DW: I'm working on the last few installments of a serialized novel being offered in the Amazon.com "Shorts" program - downloadable short fiction at .49 a pop. My novel, "The Orffyreus Wheel," will probably end up about ten parts long. It's a historical / contemporary thriller, splitting chapters between the life of an inventor in the 1700s and the life of the heir to his secret in modern times. I'm promoting my novel "The Mote in Andrea's Eye," released on June 2, 2006, which is the story of a young woman who lost her father in a hurricane in the 1940s, grew up to become a hurricane expert and fighter, only to send a storm raging out of control straight at the US coast. Then it disappeared off the coast of Bermuda - along with her husband who was flying above it. 30 years later, just as she has discovered a new way to combat hurricanes, hers comes back and she has one desperate shot at fixing the damage she caused. It's gotten great reviews. I'm also doing a non-fiction book about the band Mind Garage, a group from the 1960s psych scene titled "A Funny Thing Happened on the Way to Woodstock." I'm busy, in other words.

LTK: Do you have plans for any future collaboration w/ Rossana?

DW: We have talked about it. She loves a novelette I wrote, "The Milk of Paradise," and she is also looking through my novel "The Temptation of Blood," both of which would fit the surreal moody spirit of Rossana's films. I really believe we'll work together again - and probably soon.

LTK: Would you like to see any of your existing works become movies?

DW: "The Mote in Andrea's Eye" would be very cinematic (as noted by some of the reviewers). "This is My Blood" could be a great cult film, and I'm hoping to get a chance to pitch my novel "Deep Blue" as a dramatic series to HBO or Showtime.

I'd like to see all of my existing works that are long enough to support feature length make it as movies.
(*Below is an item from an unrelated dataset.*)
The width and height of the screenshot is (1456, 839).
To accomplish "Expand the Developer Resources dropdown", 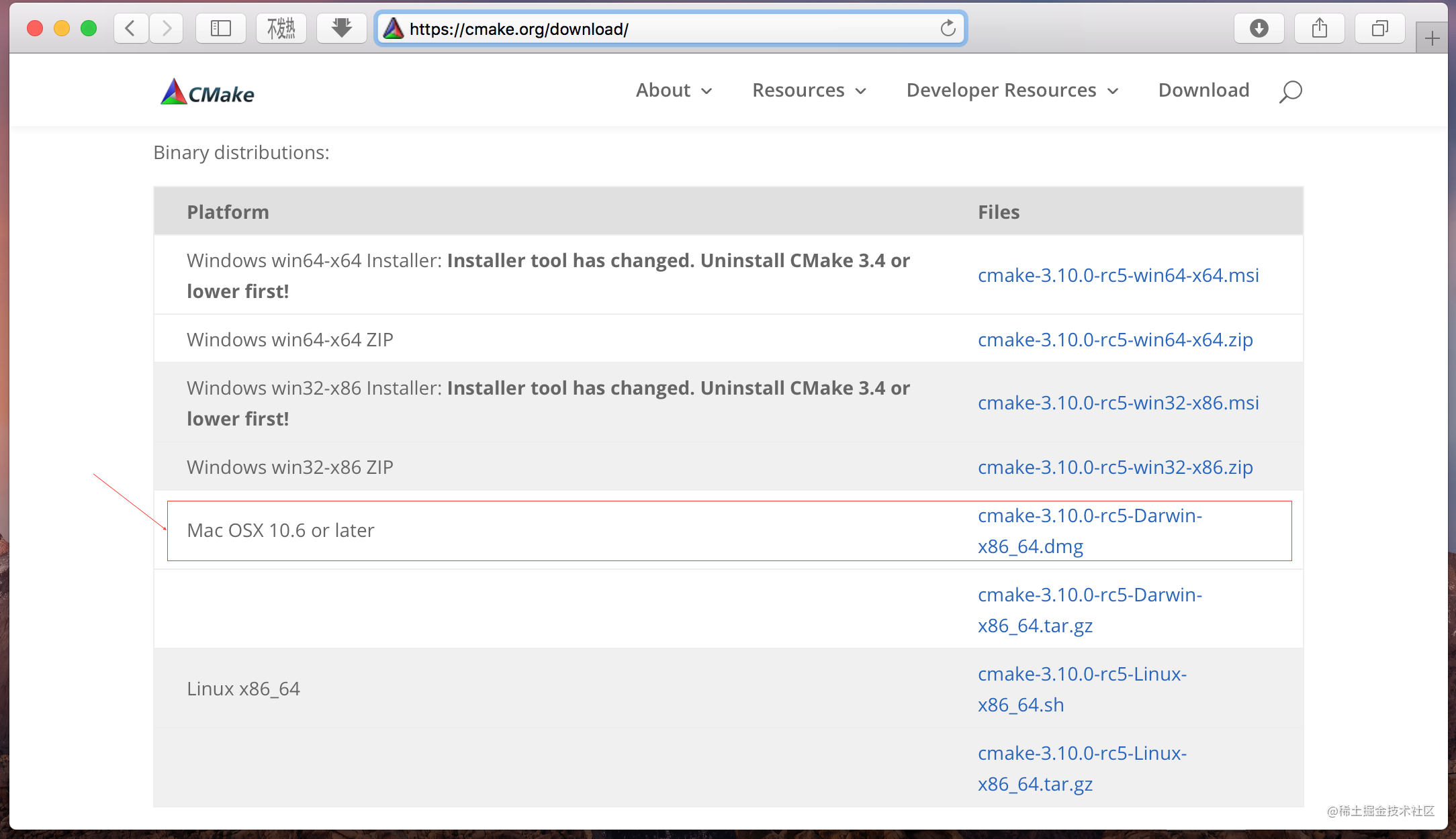I will click(x=1011, y=91).
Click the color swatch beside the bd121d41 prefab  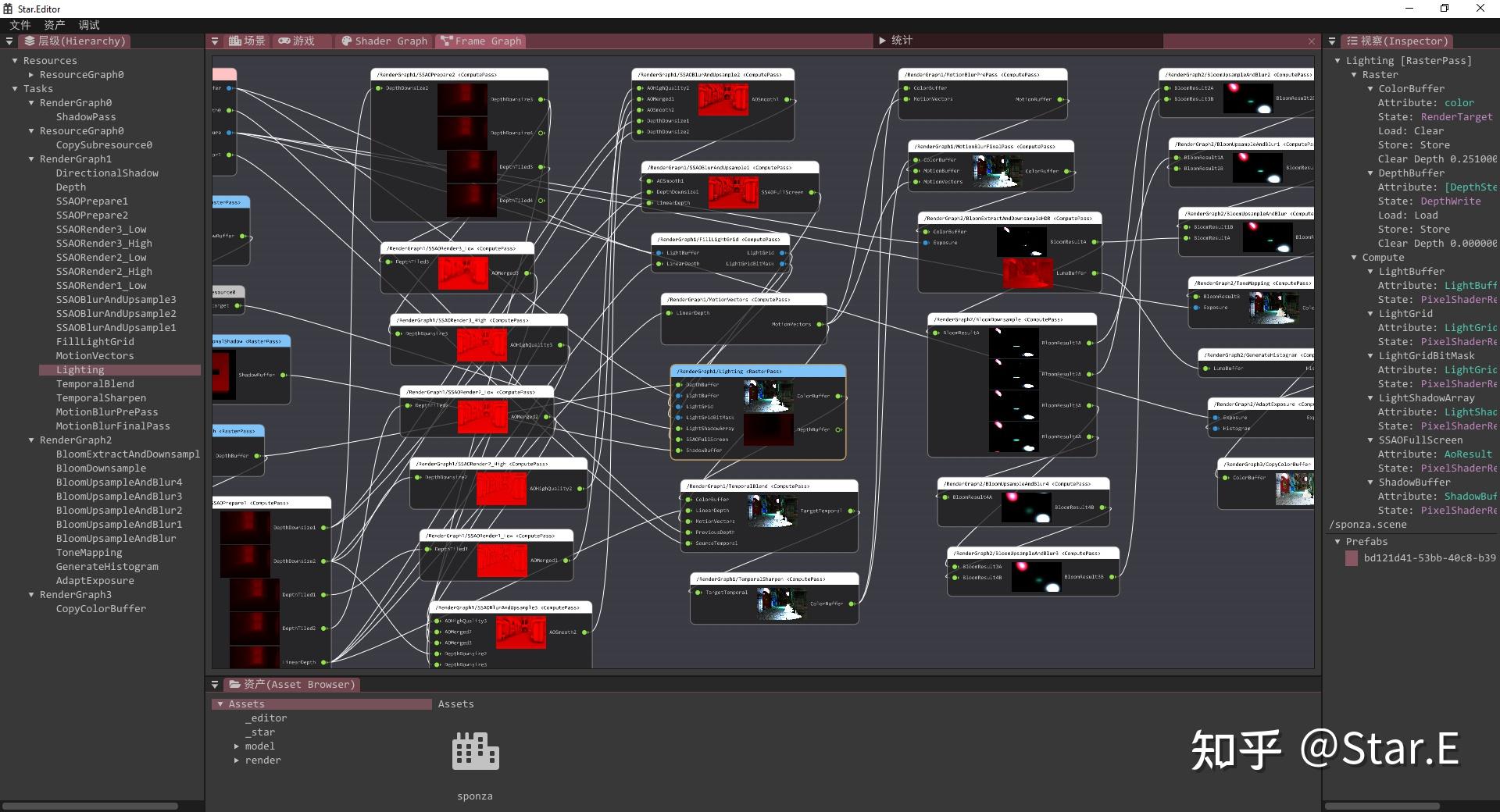[x=1351, y=557]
I'd like to see what a director might find in them that I didn't see.

LTK: Do you have aspirations for any future screenwriting projects?

DW: I'm working on several scripts now, am considering scripting "The Milk of Paradise" or "This is My Blood" for Rossana to look over, have a children's movie script I wrote with the love of my life, Patricia Lee Macomber that I'd dearly love to see brought to the screen, and a dozen other ideas brewing.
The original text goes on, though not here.